Presence, your instructions worked like a charm!

So I have now defragged my primary hard drive twice and then made a full backup of my system, so I think I'm ready for the Ubuntu install. I will temporarily turn of system restore and page filing in XP as Raymondh has recommended. Should I just go ahead with Raymondh's instructions for the automated install?

Also, I booted without my external hard drive connected. Should I just format the Ubuntu 9.04 and swap partitions? What will be the easiest way to do so?

presence1960
December 31st, 2009, 03:02 PM
Thanks for all the information!

Presence, your instructions worked like a charm!

So I have now defragged my primary hard drive twice and then made a full backup of my system, so I think I'm ready for the Ubuntu install. I will temporarily turn of system restore and page filing in XP as Raymondh has recommended. Should I just go ahead with Raymondh's instructions for the automated install?

Also, I booted without my external hard drive connected. Should I just format the Ubuntu 9.04 and swap partitions? What will be the easiest way to do so?

Glad that worked out for you.

My friend Raymond gave you excellent options for installing. I would proceed.

After Ubuntu is installed to internal then I would plug in the external and format & partition it as your needs dictate.

grubdude
December 31st, 2009, 04:55 PM
Presence1960: I don't want to highjack this thread but would you be able to shed any light on my original post on a similar topic?
Hi,

Does anyone have reliable experience working with the new Linux grub version 2, at all? I am trying to dual boot opensolaris with Ubuntu 9.10 and it is more tricky to edit the new version Linux grub menu versus the old. I don't want to trash my install in the process....

Unfortunately, I installed Opensolaris first and then Linux, so the grub menu is showing from Linux and boots into Linux only. It might have been better to install opensolaris second and modify its grub to see the Linux install. unfortunately ZFS and EXT4 file systems don't talk very well to each other....

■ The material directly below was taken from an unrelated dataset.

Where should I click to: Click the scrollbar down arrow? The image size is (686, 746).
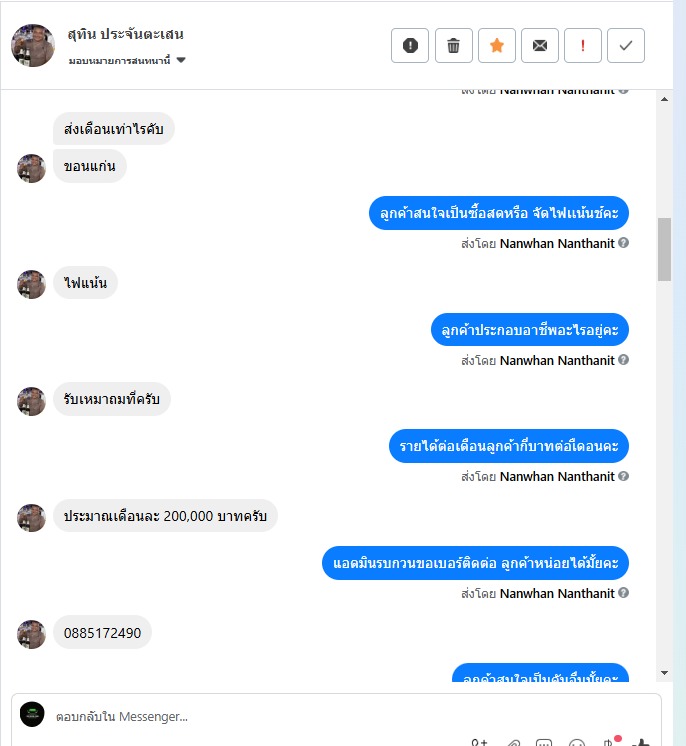665,673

I am fairly new to Linux/Unix so if you know a definite way to do this can you please put the exact lines etc. that need to be added to the grub2 menu to recognize opensolaris. Would prefer not having to reinstall both OSs.

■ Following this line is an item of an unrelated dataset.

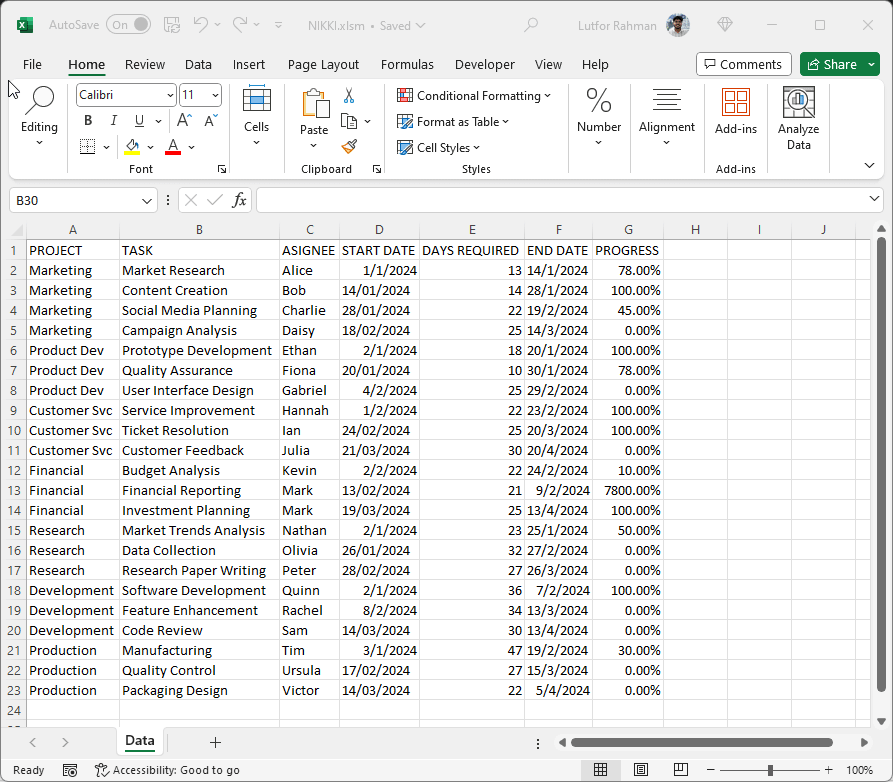Cut selection using the scissors icon
This screenshot has width=893, height=782.
(x=349, y=93)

Have 80gb hd on notebook split in half..First partition is opensolaris, second is Ubuntu 9.10 with included swap file. Thanks.

Really don't want to hose either install with my lack of experience. Thanks in advance!:wink:

Alternatively, is there any way to use the opensolaris live cd to boot into the installed opensolaris 2009.06 on my hard drive? I would settle for this as a temporary texchnique too. Thanks and Happy New Year!

raymondh
December 31st, 2009, 05:04 PM
What will be the easiest way to do so?

Using the slider is the easiest. A Manual install may be daunting at first ... but the experience will be worth it :)

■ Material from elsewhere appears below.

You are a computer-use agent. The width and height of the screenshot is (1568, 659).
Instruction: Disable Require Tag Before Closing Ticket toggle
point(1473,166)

If you have an old, spare machine ... I recommend you download and burn a live gparted CD and use it on the 'old' machine. Just see what it can do, etc, etc.

Best wishes ... happy new year.

raymondh
December 31st, 2009, 05:13 PM
Presense1960:

Alternatively, is there any way to use the opensolaris live cd to boot into the installed opensolaris 2009.06 on my hard drive? I would settle for this as a temporary texchnique too. Thanks and Happy New Year!

Cannot say much about opensolaris vis-a-vis ubuntu so I hope this can help.

I am able to get my OSX to work with GRUB by installing the OSX bootloader in the OSX partition and GRUB in the MBR of the HD. Grub controls the boot but, when you select OSX, it will segue into Darwin.

Maybe, just maybe, you can re-install opensoloaris' bootloader in the opensolaris partition and then .... chainload that to GRUB (since GRUB is already in the MBR).

Just a thought ....

Happy New Year :)

grubdude
December 31st, 2009, 05:19 PM
Raymondh,

Thanks for the response. I am fairly new to this(unix/linux) so I am a little hesitant to hose both installs....Right now it boots directly into Ubuntu 9.10 and does not even know Solaris exists on the first partition.

Probably would have been easier to install Ubuntu first, boot into opensolaris and modifu grub to see Ubuntu, but I didn't. Besides this will be more of a learning experience, if I can get someone with specific info on what to try....

Thanks for the feedback and Happy New Year!